結子さんの担任を務める和田理香先生。前任の学校で長年、特別支援学級を担当。中部小学校で結子さんを受け入れることが決まり、2024年度に赴任してきた。教室では、児童たちが結子さんを温かく受け入れている。

クラスメートと同じ給食を食べ一緒に学ぶ

「ミトコンドリア病」とは、全身の細胞の中にありエネルギーを作る役割を持つ「ミトコンドリア」の働きが低下して起きる病気で、治療法や治療薬がなく、国の難病に指定されている。

結子さんが診断された「リー脳症」は、小児期に症状が現れる特徴があり、運動の発達が遅れたり、それまでできていたことができなくなったりする進行性の病気だ。

全国で患者は約1500人、山陰両県でも20人あまりが病気と向き合っている。

母・山根温子さん:
なぜうちの子がなるんだという感じだった。全然、受け入れられなかった。思っていた子育てとは違うことをしているけれど、結子が私のところに来たのには何か意味があるというのは私の中にあって。(当時は)3日間くらい涙が止まらなかった。

この日は、教室でハロウィーンパーティー。4年3組の教室にやってきた結子さんは「人気者」だ。

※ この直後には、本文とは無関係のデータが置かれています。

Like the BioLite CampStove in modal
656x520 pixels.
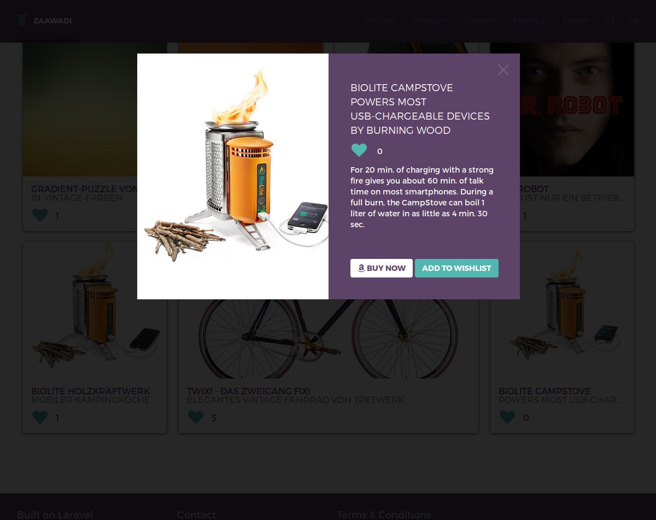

一緒にゲームなどをしてクラスメートと楽しい時間を過ごした。

そして給食も一緒に食べる。この日の献立は、照り焼きハンバーグに納豆サラダ、さつま汁、クラスメートと同じメニュー。付き添いの看護師が、具材を結子さんが食べられる大きさに切り分けて口に運ぶ。結子さんが学校生活を送るには、こうした介助が欠かせない。

「視線入力」でさらにコミュニケーションを

結子さんは4人きょうだいの次女で、姉と2人の弟がいる。お姉さんの起子(きこ)さんは小学6年生でしっかり者。料理なども手伝って、シングルマザーの温子さんを助けている。

長女の起子さんは、自身のことを「小さな時から料理が好きで、極端に言ったら裁縫とかも私の方が母より得意です」と明るく話す。

また2人の弟たち、1年生の源治(げんじ)くんと年中の福士郎(ふくしろう)くんは一家のムードメーカーだ。

この日、家を訪れたのは作業療法士の白根恵里さん。4年ほど前から、結子さんが気持ちを伝えるのを助ける、「視線入力」をサポートしている。

作業療法士・白根恵里さん:
結子ちゃんみたいに、未就学の子が視線入力を家でするというのは、結子ちゃんが初めてです。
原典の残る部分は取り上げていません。